◆ **ABOUT THIS EXERCISE**
Report each line of the data that contains the string "Task".

Stored records
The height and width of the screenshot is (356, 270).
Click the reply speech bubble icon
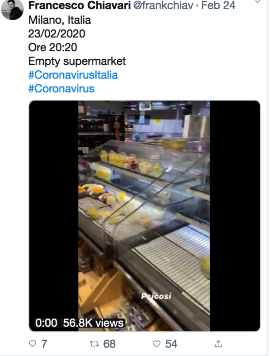pos(32,344)
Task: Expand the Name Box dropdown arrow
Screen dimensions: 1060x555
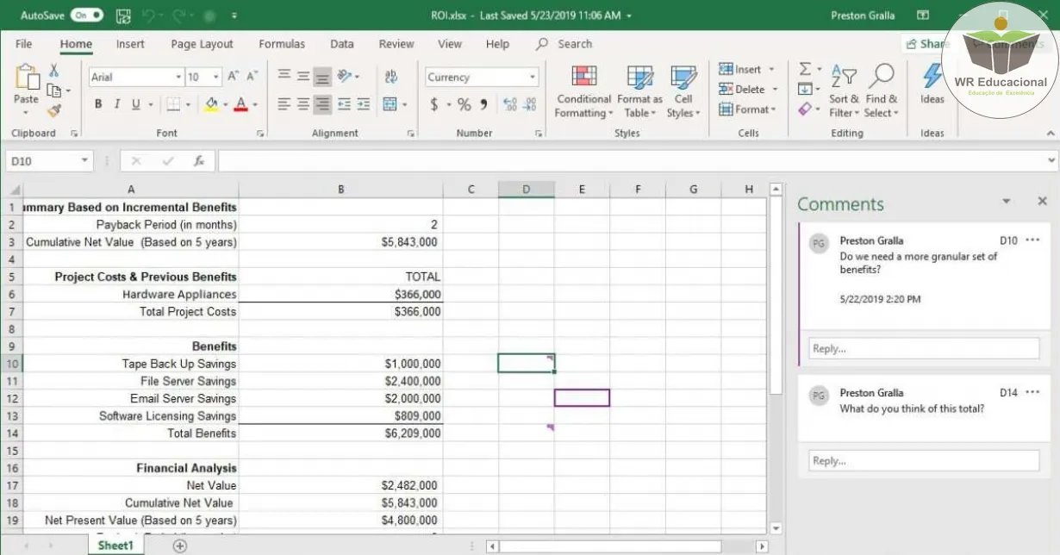Action: 84,161
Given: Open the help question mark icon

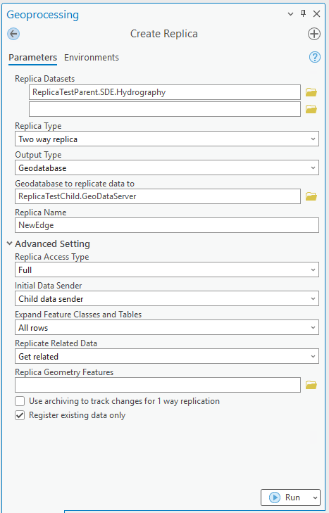Looking at the screenshot, I should pos(315,57).
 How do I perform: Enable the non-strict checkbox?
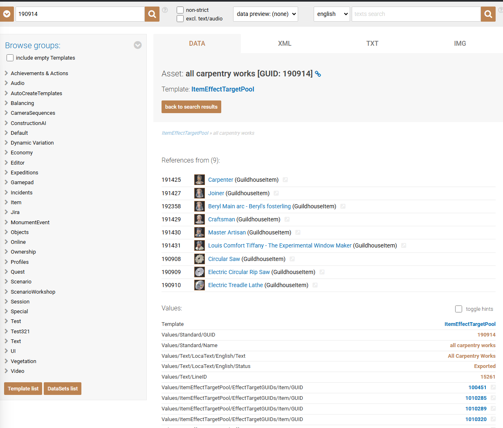[180, 10]
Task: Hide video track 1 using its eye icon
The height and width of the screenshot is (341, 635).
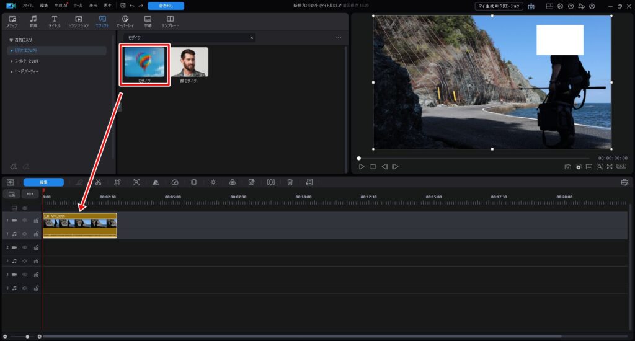Action: [25, 220]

◆ **WRITTEN RESPONSE**
Task: Expand the Name Box dropdown arrow
Task: Hide video track 1 using its eye icon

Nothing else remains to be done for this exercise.